* Task to carry out *
Check each line of the entries below for the word "This", and copy the lines that have it.

+++

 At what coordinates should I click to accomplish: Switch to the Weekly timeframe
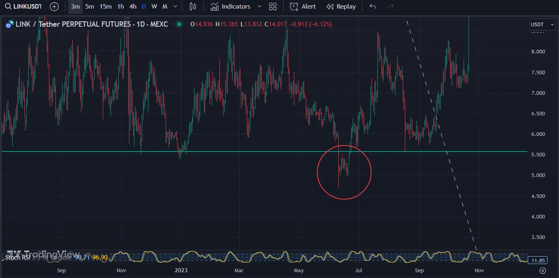click(x=154, y=7)
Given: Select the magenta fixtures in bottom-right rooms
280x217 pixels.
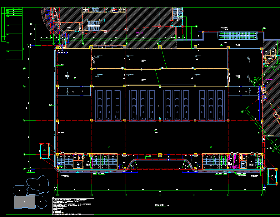Looking at the screenshot, I should [x=233, y=167].
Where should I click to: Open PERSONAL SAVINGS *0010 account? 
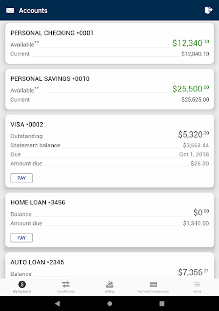coord(50,79)
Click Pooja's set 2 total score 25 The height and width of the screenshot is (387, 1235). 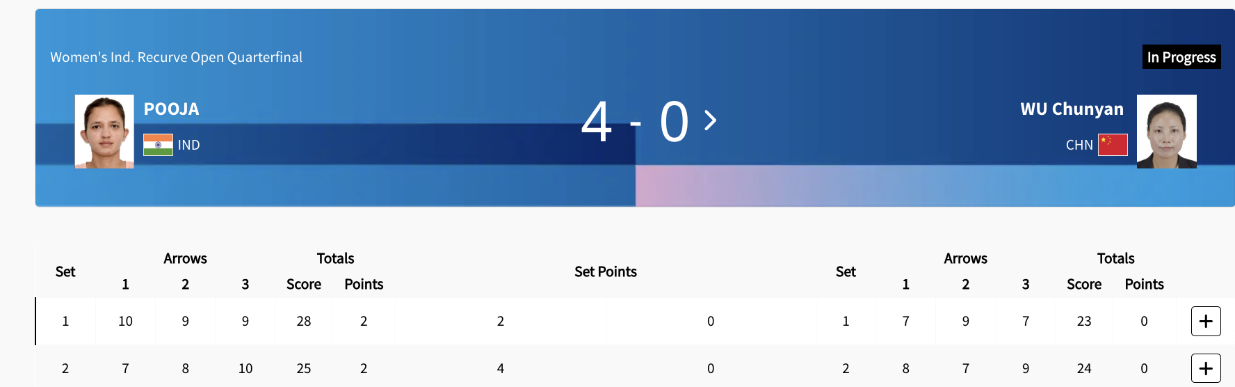coord(304,368)
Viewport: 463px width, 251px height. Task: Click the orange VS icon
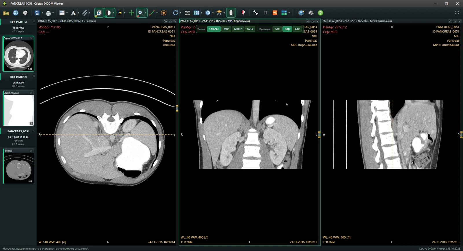click(x=275, y=13)
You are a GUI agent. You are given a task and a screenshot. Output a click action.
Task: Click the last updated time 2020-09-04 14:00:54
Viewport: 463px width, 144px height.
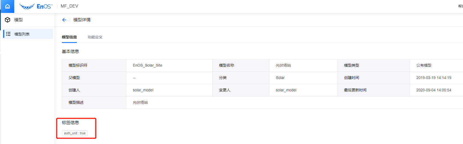[434, 90]
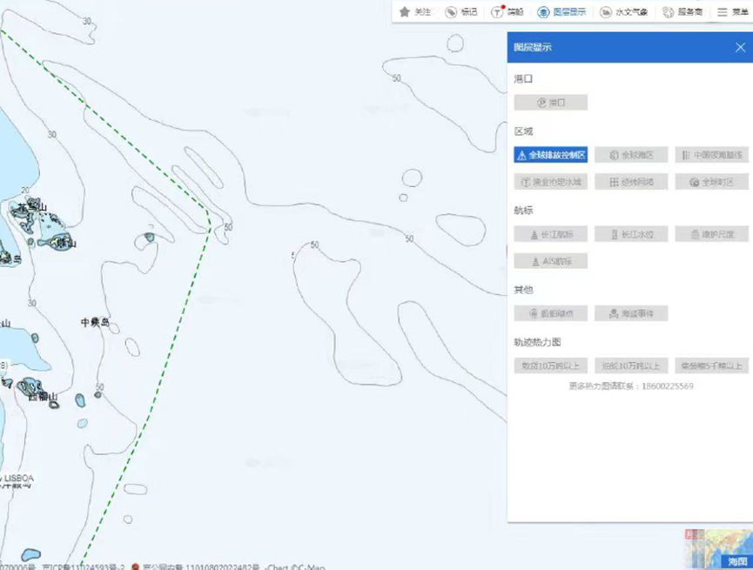The height and width of the screenshot is (570, 753).
Task: Open the 水文气象 weather panel
Action: [x=623, y=12]
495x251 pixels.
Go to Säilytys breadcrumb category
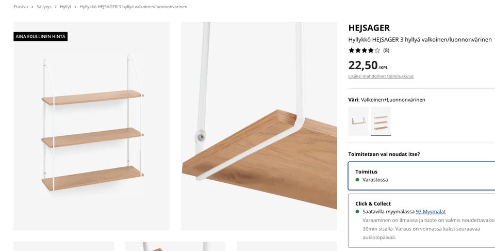[x=44, y=7]
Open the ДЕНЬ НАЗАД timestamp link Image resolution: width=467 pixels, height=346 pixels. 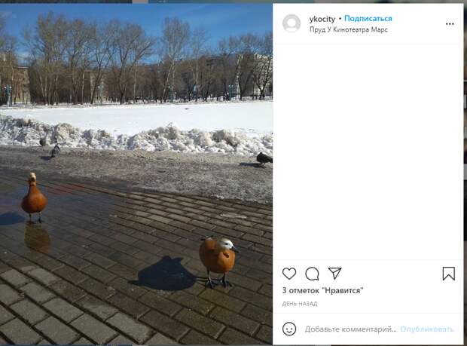[300, 304]
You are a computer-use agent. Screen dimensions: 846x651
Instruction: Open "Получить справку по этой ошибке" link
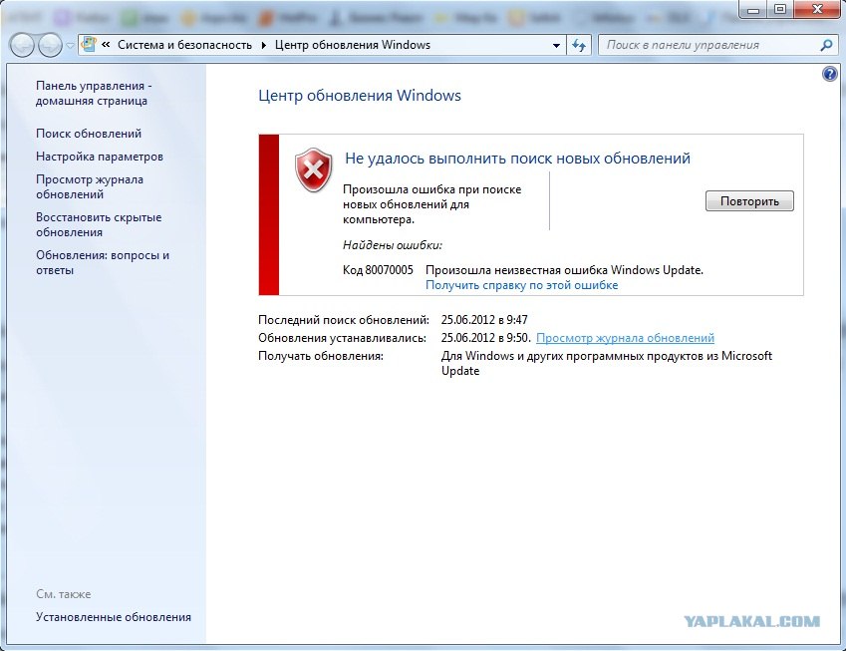tap(522, 285)
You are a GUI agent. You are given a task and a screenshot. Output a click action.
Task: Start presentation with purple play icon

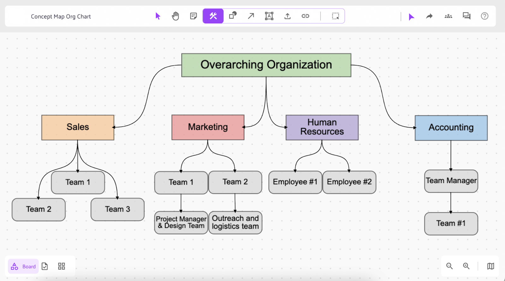pyautogui.click(x=411, y=17)
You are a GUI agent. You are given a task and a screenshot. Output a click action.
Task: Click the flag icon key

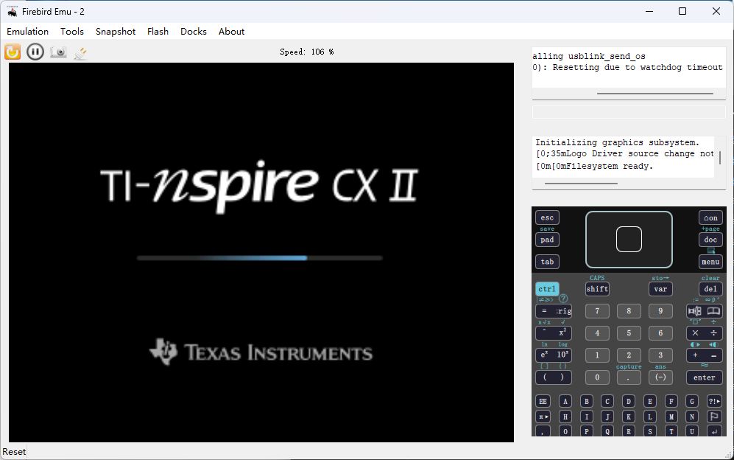[714, 417]

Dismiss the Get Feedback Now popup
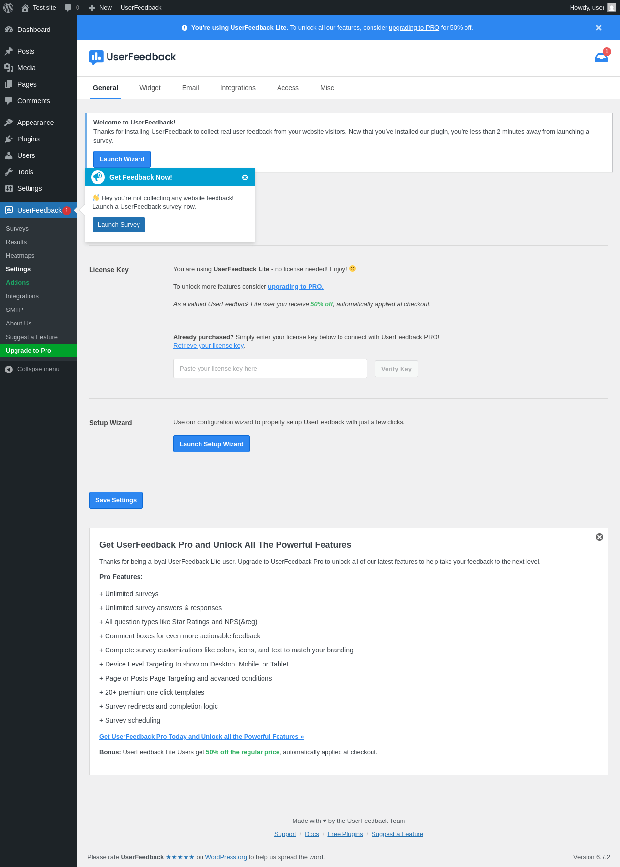[x=245, y=178]
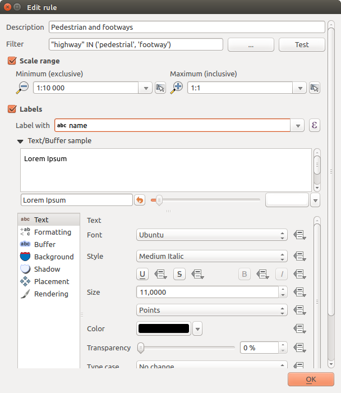Toggle the strikethrough S style button
Image resolution: width=341 pixels, height=393 pixels.
coord(179,274)

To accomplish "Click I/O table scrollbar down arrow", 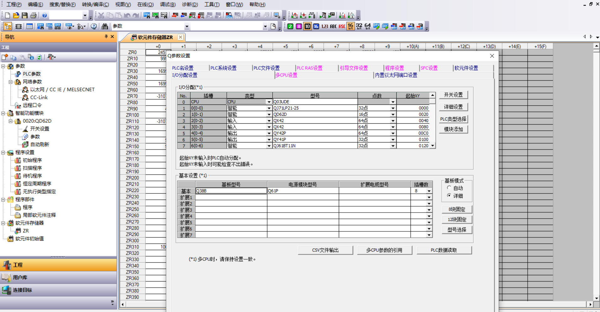I will (433, 146).
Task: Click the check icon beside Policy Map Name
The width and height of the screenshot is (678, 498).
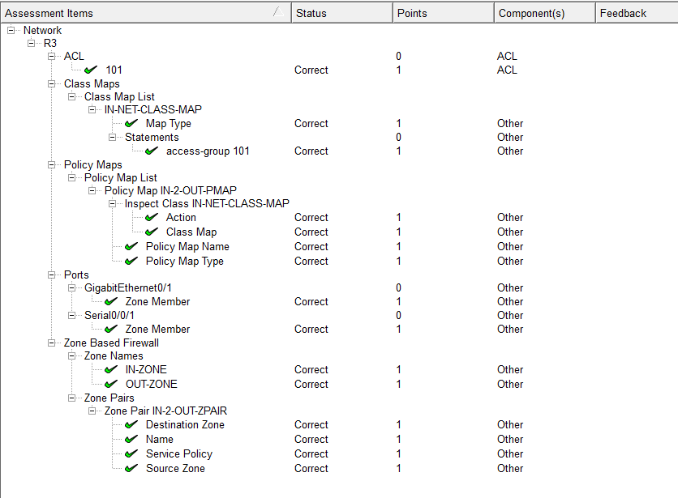Action: click(x=131, y=246)
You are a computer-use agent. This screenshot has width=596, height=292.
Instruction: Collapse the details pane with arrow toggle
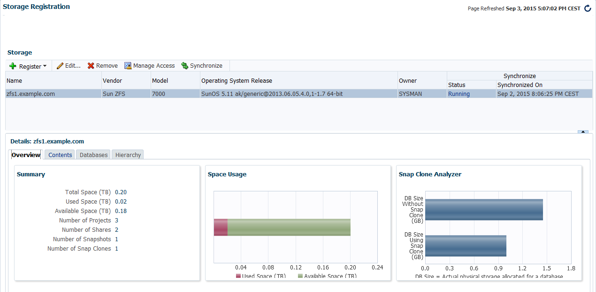coord(582,132)
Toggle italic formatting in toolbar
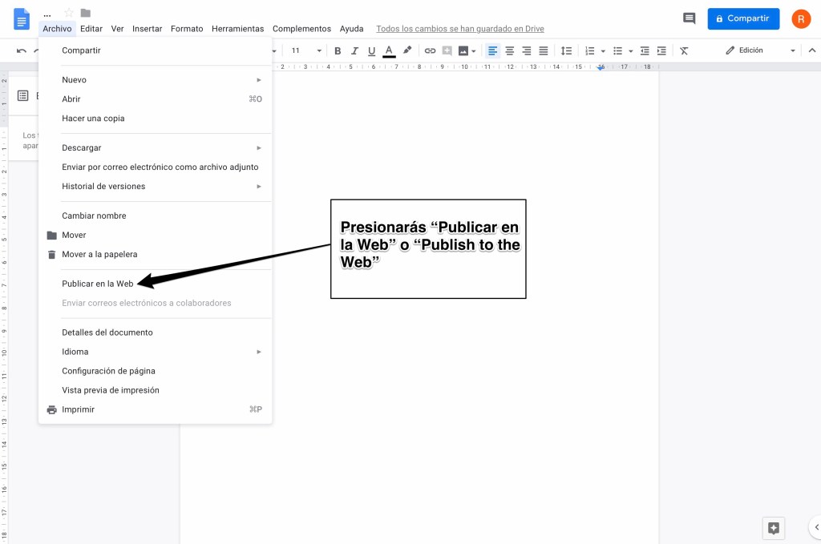The width and height of the screenshot is (821, 544). 354,50
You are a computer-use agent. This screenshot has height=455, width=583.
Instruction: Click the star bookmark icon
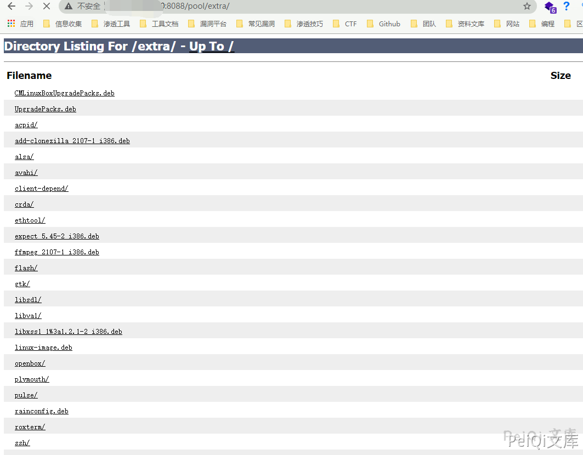click(x=527, y=7)
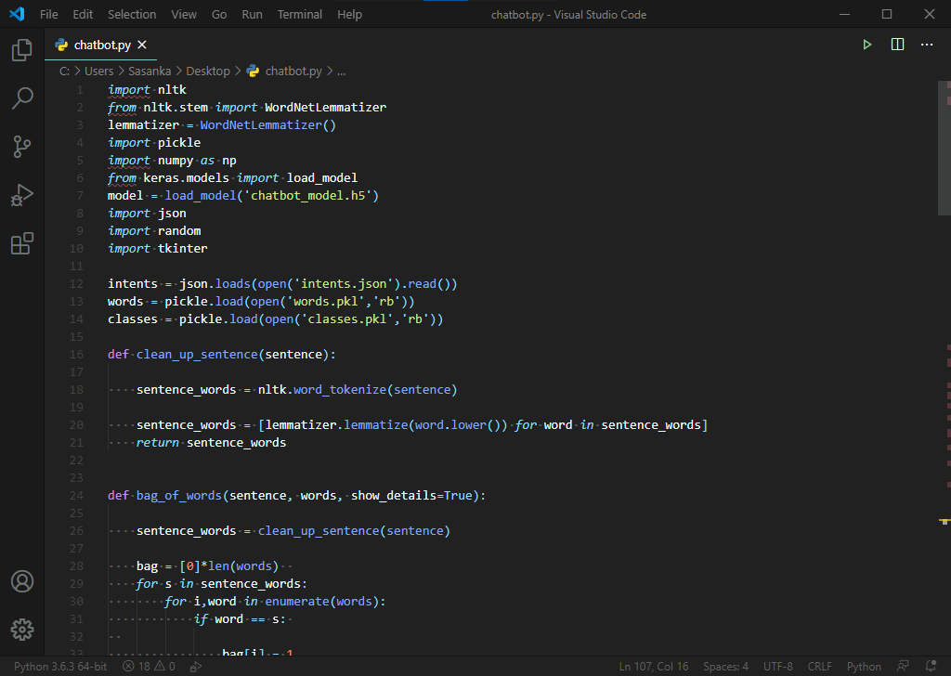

+++

* Solved exercise *
You are a computer-use agent. This screenshot has width=596, height=292.
You are a computer-use agent. This screenshot has height=455, width=583.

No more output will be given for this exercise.